Moederlijke depressie en gehechtheid van het kind
achtergrond Moederlijke depressie heeft een negatief effect op de gehechtheid van het kind, mogelijk vooral doordat de moeder-kindinteractie wordt verstoord. Door gebrek aan longitudinale data kan echter niet worden uitgesloten dat dit effect een weerspiegeling is van een biologische kwetsbaarheid van kinderen van depressieve moeders.

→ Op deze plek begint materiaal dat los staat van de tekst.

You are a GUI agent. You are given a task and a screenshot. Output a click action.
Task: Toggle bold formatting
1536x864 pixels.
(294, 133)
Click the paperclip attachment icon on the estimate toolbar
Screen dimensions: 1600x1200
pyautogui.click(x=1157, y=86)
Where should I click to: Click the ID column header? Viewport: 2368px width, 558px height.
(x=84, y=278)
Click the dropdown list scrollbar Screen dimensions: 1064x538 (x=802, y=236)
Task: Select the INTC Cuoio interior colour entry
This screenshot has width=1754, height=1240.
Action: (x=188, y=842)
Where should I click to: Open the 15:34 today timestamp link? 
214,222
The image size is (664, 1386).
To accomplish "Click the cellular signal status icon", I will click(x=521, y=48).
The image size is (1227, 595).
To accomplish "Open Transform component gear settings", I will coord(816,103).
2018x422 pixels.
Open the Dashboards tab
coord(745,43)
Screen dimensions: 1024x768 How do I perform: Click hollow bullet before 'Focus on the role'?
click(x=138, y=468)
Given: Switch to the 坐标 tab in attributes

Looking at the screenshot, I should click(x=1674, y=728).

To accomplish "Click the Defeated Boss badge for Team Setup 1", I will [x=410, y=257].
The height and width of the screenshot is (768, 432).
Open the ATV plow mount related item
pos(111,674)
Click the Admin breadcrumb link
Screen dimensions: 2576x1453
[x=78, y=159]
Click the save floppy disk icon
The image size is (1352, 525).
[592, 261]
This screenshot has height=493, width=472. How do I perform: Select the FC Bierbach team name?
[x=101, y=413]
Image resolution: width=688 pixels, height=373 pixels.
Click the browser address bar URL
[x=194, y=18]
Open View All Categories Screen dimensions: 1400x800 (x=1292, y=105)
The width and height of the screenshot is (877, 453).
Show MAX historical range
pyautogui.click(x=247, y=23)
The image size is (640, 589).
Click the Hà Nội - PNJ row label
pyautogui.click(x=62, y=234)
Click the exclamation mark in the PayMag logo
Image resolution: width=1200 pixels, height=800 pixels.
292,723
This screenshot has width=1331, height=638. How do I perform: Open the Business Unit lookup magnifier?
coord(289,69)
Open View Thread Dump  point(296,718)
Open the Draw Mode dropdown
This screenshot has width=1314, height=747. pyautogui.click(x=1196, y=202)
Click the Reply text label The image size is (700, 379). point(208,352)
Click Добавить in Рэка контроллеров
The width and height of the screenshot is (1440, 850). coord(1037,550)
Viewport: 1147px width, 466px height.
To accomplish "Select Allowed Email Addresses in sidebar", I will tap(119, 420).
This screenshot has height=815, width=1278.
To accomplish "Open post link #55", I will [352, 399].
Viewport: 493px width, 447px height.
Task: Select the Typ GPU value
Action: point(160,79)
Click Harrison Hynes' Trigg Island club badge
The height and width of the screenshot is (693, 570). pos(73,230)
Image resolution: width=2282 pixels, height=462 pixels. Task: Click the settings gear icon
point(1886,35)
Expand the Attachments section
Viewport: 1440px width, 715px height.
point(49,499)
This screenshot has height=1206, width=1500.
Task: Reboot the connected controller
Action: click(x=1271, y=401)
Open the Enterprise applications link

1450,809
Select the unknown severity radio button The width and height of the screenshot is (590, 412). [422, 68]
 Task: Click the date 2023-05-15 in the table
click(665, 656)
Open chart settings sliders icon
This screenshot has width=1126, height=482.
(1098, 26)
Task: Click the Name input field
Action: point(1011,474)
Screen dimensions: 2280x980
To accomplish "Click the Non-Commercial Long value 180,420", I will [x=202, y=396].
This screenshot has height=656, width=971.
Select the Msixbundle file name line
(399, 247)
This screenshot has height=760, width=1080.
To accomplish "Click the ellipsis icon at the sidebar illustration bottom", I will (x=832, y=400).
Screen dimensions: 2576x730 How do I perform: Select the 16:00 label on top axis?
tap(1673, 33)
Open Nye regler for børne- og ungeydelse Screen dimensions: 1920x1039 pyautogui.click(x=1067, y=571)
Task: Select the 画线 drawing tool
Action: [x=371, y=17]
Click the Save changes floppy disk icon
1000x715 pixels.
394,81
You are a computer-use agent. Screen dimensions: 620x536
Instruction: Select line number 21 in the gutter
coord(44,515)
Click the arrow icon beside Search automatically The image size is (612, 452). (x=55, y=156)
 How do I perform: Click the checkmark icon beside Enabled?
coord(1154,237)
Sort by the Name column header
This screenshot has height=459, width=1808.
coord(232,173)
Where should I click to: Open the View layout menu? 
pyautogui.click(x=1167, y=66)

methode Deze studie is uitgevoerd binnen het 'Focuscohort' van Generation R, een grootschalig longitudinaal bevolkingsonderzoek in Rotterdam. Data met betrekking tot moederlijke depressieve symptomen en gehechtheid van het kind zijn beschikbaar voor 760 vrouwen. Bij 30 weken zwangerschap is het depressieve verleden van moeders vastgesteld door middel van het Composite International Diagnostic Interview. Moederlijke depressieve symptomen zijn gemeten met de Brief Symptom Inventory (bsi) bij 20 weken zwangerschap en twee maanden na de geboorte van het kind. Gehechtheidclassificaties zijn toegekend door betrouwbare codeurs aan de hand van videomateriaal van de Ainsworth Strange Situation Procedure die is afgenomen rond de leeftijd van 14 maanden van het kind.
resultaten Voorlopige analyses lieten zien dat kinderen een verhoogd risico op gedesorganiseerde gehechtheid met de moeder liepen naarmate moeders twee maanden na de geboorte meer depressieve symptomen vertoonden (or 1,07 per punt op de bsi, 95%-bi: 1,01-1,14; p = 0,022). Depressief verleden en prenatale depressie daarentegen hadden geen significant effect op desorganisatie. Categorische analyses met een cut-offwaarde van 15% op de bsi, ondersteunden deze resultaten. Voor veilige gehechtheid (veilig versus angstig- vermijdend en angstig-ambivalent) werd geen significant effect gevonden van depressief verleden of prenatale en postnatale depressieve symptomen.
conclusie Dit prospectieve onderzoek laat zien dat postnatale depressieve symptomen, maar niet prenataal vastgestelde depressieve symptomen of een maternale depressie in het verleden van invloed zijn op gedesorganiseerde gehechtheid. Deze bevinding wijst erop dat niet alleen de aanleg van de moeder maar vooral de aanwezigheid van depressieve symptomen een rol spelen in het ontstaan van gedesorganiseerde gehechtheid.